TOPSHAM — A federal jury ruled Monday in favor of School Administrative District 75 in a dispute over whether a special education student had a right under the First Amendment to wear a recording device in school.
The trial began June 6 in U.S. District Court in Portland.
Matthew Pollack and his wife, Jane Quirion, sued SAD 75 in March 2013 for allegedly violating their son’s constitutional rights, in part as an appeal of a decision in favor of SAD 75 that resulted from a due process hearing the prior October.
“We are considering our options at this point,” Pollack said in an email Tuesday. Those options include filing motions in U.S. District Court to ask the court to enter a judgment, despite the jury verdict, or to reconsider the judgment.
The case may also be appealed to the U.S. Court of Appeals for the First Circuit in Boston.

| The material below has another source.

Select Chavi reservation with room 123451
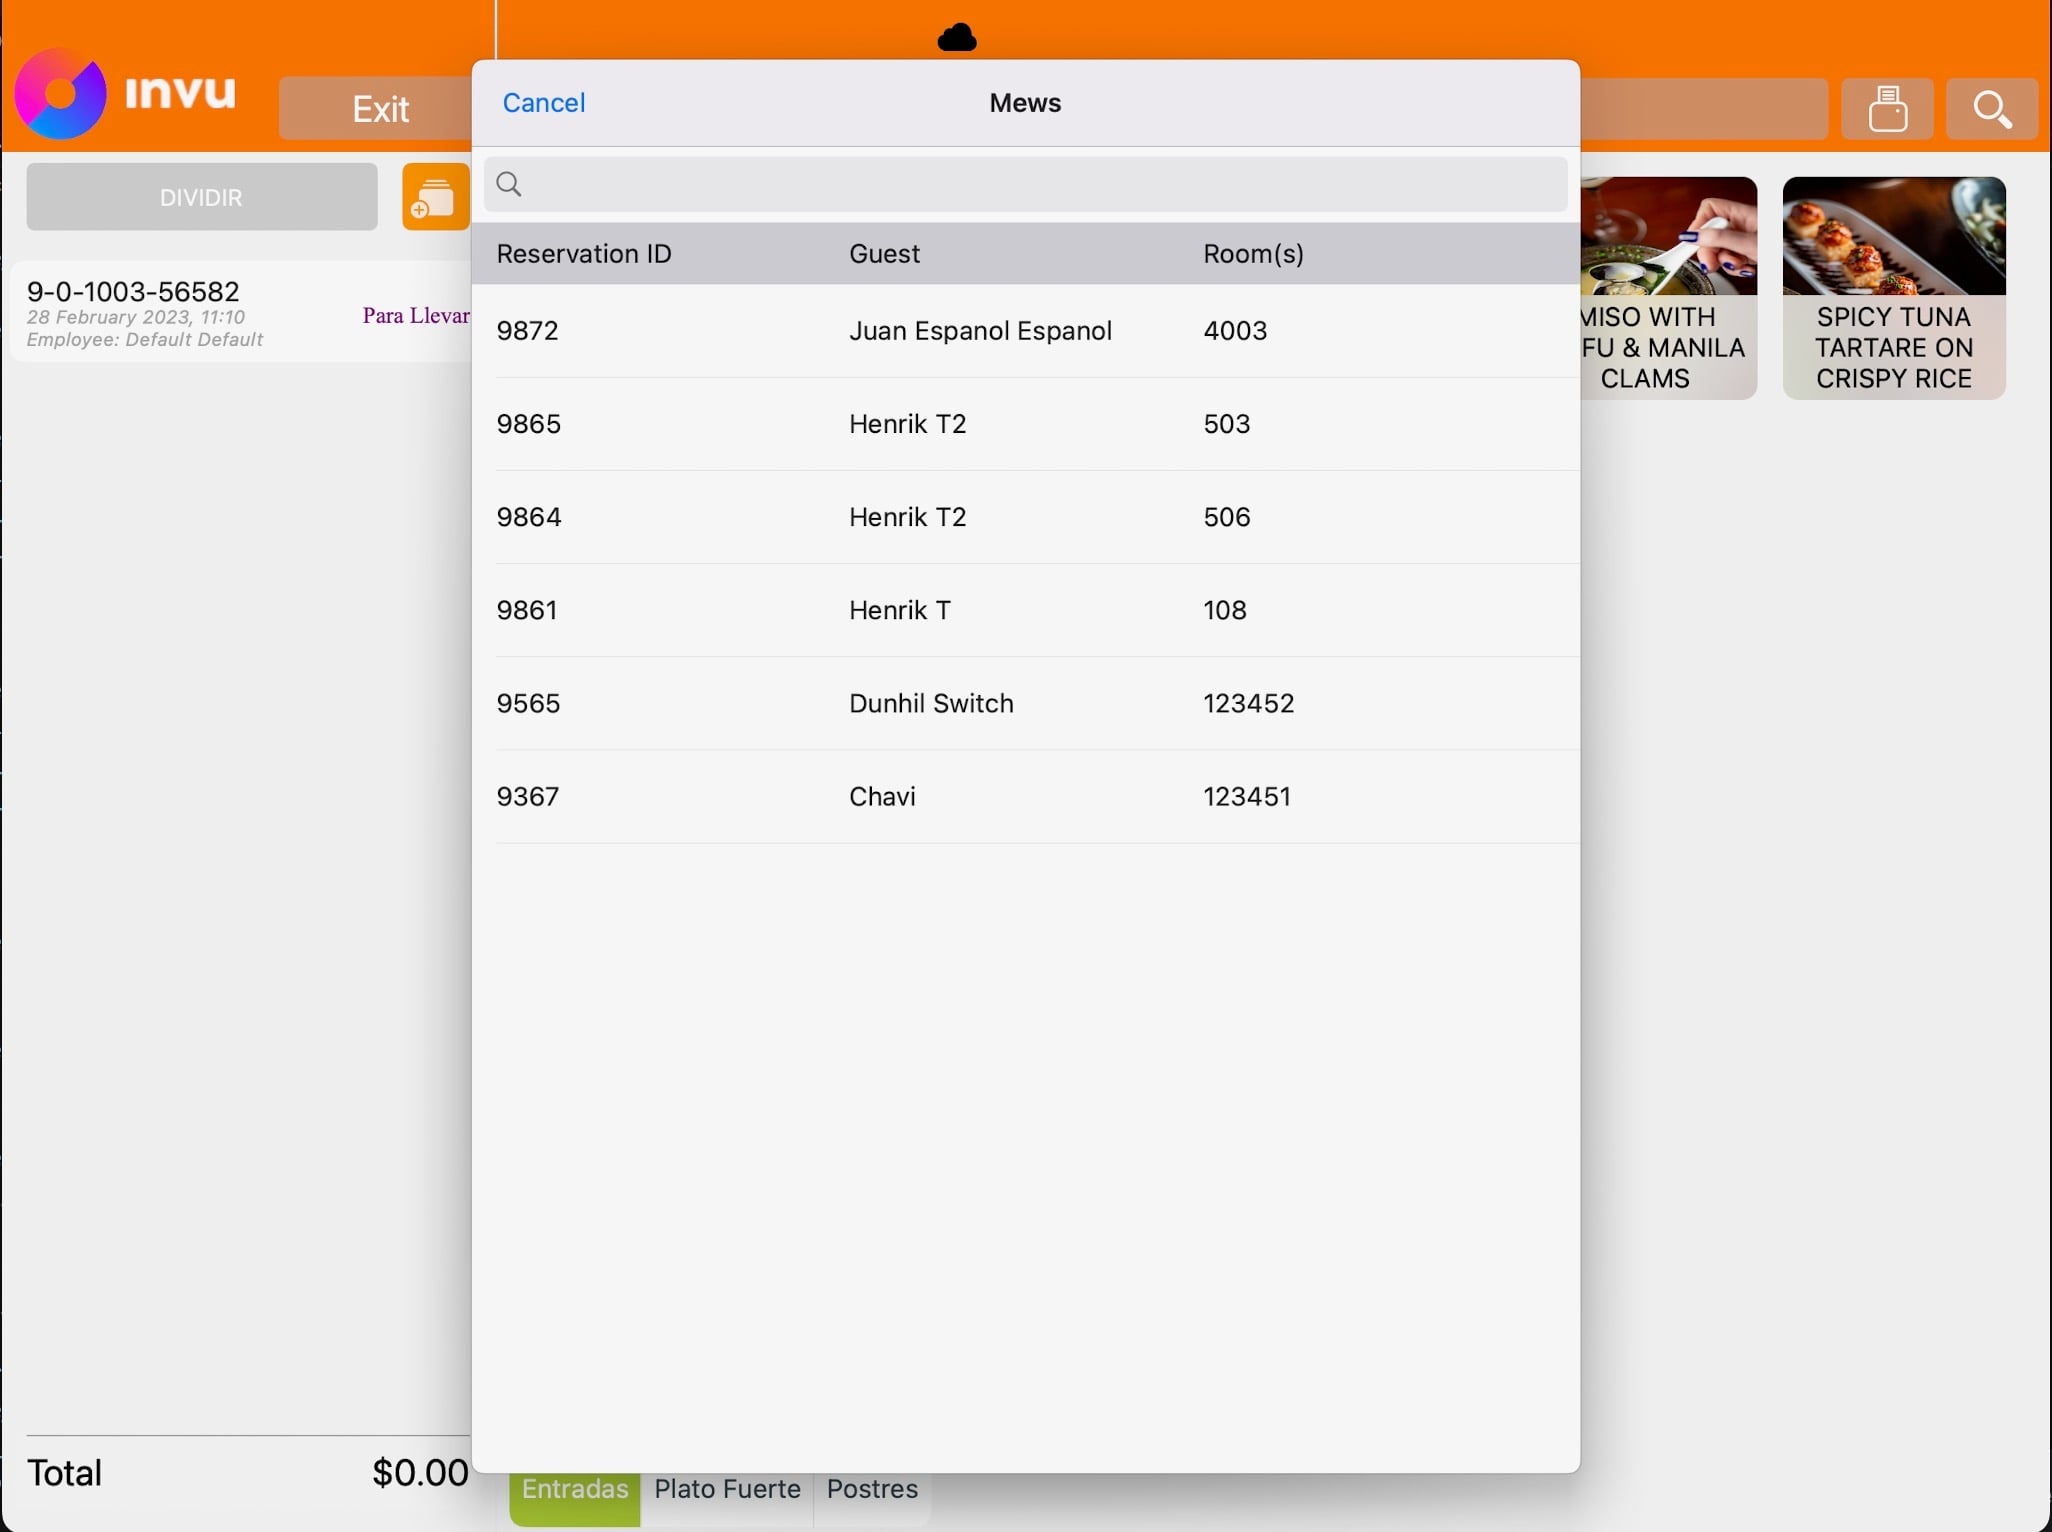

The couple’s son, now 18, has autism and a language disorder, is nonverbal and has “very limited expressive communication skills,” according an April 28 order by U.S. Chief District Judge Nancy Torresen. Because he is unable to communicate what happens during the school day, his parents have wanted him to be able to wear a recording device in school, a request the School Department rejected.
The verdict backs a SAD 75 prohibition on students wearing recording devices, and marks “a significant decision for students and teachers in our district, state and country,” Superintendent Brad Smith said in a statement Tuesday.
“I appreciate the tireless dedication of our teachers, administrators and support staff, who despite years of litigation, have continued to provide a first-class education to the student in this matter, and to all students in our district,” Smith added. “One of our responsibilities as educators is to protect the rights of all students under our care. Another obligation is to maintain a productive and positive learning environment. That is what has taken place in this case.”
The superintendent also noted that SAD’s special education staff “believed very strongly that the use of a recording device throughout the day on one child would have negatively impacted his education as well as the education of other students.”
Pollack and his wife have claimed their son has the right under the Americans with Disabilities Act to wear a recorder, and a First Amendment right to record government officials in a public place.
The First Amendment right applies to recording teachers, since they are public employees working in a public building, Pollack said in 2013.
He and his wife have wanted the right to be able to have their son record his days, he explained, “so we can know what happens to him at school.” He said SAD 75 denied that request on grounds that its teachers and other faculty have a “legitimate expectation of privacy” concerning what they do and say around students.
The parents’ request was triggered by an incident in February 2012, when Quirion, who was picking her son up at school, watched him run out of the building and to their vehicle, Pollack said. He then cried for more than an hour, which Pollack said was uncharacteristic.
Not satisfied with answers they received from staff about why their son had acted that way, the couple asked that he be allowed to wear the recording device.
“We don’t fully trust the school district to tell us everything that happens to him,” Pollack said, noting that he and his wife accept that people at school should be advised that their son is wearing the device, and that their request applies to classrooms, not to teachers’ private offices.
“The law says there’s no expectation of privacy in a classroom,” Pollack said.